→ Extracted entries
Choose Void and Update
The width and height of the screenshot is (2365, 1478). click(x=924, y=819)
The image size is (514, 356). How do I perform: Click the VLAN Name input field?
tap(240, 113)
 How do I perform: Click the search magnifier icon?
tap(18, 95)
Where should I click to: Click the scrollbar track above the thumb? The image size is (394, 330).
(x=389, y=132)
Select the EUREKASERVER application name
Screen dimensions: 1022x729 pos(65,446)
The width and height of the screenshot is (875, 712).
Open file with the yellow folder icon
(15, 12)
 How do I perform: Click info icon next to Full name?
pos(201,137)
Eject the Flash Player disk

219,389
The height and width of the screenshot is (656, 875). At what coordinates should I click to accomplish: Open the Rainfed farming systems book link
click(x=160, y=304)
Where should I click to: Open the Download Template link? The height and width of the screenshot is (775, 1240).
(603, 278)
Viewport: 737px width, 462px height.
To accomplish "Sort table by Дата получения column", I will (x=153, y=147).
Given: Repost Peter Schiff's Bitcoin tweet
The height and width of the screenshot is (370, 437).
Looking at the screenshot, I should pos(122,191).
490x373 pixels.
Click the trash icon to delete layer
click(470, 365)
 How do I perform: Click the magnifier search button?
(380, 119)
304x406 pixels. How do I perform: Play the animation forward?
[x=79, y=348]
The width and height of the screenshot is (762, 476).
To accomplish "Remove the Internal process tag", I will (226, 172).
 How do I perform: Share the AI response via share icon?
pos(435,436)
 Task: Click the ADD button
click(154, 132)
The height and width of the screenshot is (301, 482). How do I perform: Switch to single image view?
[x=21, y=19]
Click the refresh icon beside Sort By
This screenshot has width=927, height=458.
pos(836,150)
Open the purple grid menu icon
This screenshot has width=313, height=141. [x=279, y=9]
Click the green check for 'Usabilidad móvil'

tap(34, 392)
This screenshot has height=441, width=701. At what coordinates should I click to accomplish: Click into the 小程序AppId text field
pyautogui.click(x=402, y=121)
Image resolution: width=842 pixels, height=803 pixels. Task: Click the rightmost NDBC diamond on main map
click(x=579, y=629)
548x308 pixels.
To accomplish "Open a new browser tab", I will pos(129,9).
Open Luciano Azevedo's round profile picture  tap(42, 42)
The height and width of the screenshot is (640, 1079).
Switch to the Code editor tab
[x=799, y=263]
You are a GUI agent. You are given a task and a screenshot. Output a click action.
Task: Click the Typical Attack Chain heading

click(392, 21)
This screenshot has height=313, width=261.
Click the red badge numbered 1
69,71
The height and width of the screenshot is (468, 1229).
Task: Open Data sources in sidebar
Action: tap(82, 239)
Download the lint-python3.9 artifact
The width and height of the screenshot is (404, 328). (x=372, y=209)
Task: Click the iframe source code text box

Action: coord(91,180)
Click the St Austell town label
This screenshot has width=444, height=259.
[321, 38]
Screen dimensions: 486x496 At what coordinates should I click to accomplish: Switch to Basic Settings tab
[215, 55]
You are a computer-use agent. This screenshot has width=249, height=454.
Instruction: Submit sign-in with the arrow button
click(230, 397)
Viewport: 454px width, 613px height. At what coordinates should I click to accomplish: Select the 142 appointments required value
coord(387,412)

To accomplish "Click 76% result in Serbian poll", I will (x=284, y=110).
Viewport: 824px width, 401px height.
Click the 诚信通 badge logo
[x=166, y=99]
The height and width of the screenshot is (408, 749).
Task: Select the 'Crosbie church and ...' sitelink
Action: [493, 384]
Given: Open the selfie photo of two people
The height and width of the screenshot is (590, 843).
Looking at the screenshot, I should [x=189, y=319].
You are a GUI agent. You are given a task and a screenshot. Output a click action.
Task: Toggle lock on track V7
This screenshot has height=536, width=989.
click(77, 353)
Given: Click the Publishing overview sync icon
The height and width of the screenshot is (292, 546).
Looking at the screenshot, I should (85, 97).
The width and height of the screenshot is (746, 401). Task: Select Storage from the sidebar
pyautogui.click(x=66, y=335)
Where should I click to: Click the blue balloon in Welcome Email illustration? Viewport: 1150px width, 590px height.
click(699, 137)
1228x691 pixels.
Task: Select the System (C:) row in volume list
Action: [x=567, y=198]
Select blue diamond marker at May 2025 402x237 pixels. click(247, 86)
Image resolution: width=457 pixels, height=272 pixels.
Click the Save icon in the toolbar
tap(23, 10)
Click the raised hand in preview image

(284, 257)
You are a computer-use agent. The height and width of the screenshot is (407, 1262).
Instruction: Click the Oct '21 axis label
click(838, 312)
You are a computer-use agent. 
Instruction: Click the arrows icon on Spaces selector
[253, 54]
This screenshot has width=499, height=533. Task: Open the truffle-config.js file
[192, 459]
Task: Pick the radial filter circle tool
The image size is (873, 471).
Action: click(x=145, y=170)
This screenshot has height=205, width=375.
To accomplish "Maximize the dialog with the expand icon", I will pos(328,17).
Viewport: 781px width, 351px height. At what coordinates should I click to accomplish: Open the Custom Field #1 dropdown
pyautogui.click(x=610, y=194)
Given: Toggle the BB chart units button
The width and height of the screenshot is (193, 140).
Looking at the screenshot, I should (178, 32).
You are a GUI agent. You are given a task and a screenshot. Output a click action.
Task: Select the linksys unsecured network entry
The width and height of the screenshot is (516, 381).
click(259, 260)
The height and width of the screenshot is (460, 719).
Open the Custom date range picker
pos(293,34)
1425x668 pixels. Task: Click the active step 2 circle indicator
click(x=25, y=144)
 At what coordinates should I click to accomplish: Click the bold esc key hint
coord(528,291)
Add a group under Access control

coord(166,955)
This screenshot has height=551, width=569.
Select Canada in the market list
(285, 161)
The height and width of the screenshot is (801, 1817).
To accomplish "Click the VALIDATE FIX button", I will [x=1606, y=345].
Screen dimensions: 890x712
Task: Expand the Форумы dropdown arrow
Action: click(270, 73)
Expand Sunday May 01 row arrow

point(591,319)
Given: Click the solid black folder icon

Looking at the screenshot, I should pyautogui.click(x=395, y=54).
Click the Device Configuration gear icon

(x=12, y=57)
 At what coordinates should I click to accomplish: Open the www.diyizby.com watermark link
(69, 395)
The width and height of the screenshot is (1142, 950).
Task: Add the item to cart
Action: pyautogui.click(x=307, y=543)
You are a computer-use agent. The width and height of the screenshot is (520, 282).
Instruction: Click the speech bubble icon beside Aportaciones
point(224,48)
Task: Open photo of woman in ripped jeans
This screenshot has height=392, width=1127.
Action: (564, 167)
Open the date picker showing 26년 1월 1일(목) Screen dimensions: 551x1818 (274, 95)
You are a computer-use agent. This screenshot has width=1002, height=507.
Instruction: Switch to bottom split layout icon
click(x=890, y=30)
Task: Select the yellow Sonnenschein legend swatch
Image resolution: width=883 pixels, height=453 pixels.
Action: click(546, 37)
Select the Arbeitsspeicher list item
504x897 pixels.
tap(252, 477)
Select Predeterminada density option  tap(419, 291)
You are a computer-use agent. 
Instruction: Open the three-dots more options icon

→ What to work on
Among the lines of the listing above, which ones contain the word "photo"? Show them.

→ Output
Given: Open the selfie photo of two people
Task: Open photo of woman in ripped jeans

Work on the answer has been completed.